Data for review:
--- START ---

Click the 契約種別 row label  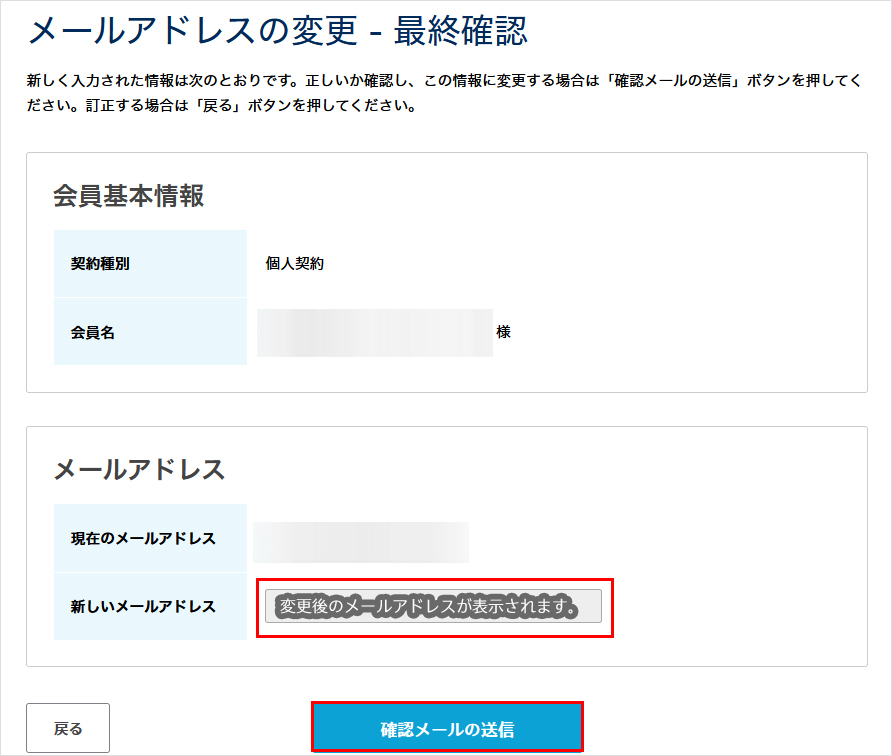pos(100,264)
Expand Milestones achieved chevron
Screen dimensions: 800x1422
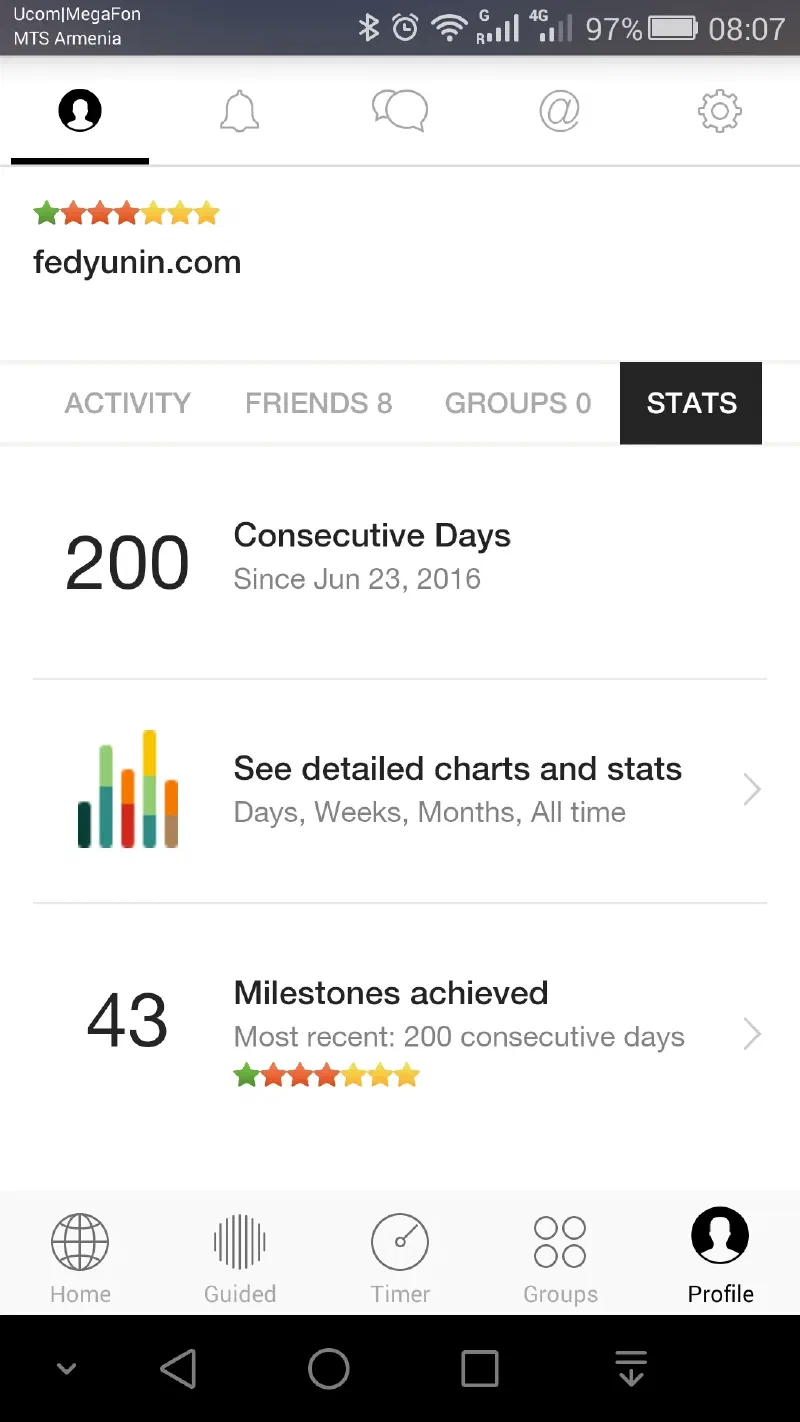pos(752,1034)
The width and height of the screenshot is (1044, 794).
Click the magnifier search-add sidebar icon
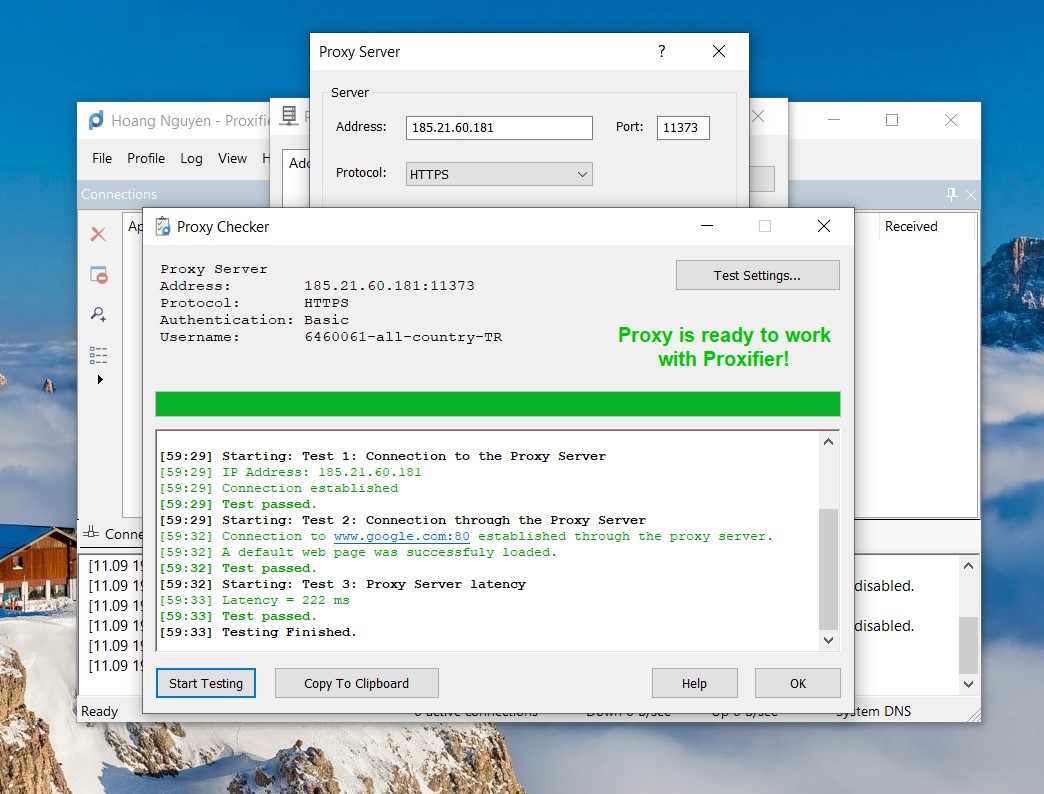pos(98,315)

--- END ---

What the exercise asks: Beginning at the line that contains "Expand Milestones achieved chevron", give the remaining lines of the records again exactly, through the last one. Leave out pictures.

Answer area:
Expand Milestones achieved chevron
Screen dimensions: 800x1422
pos(752,1034)
The width and height of the screenshot is (1044, 794).
Click the magnifier search-add sidebar icon
pos(98,315)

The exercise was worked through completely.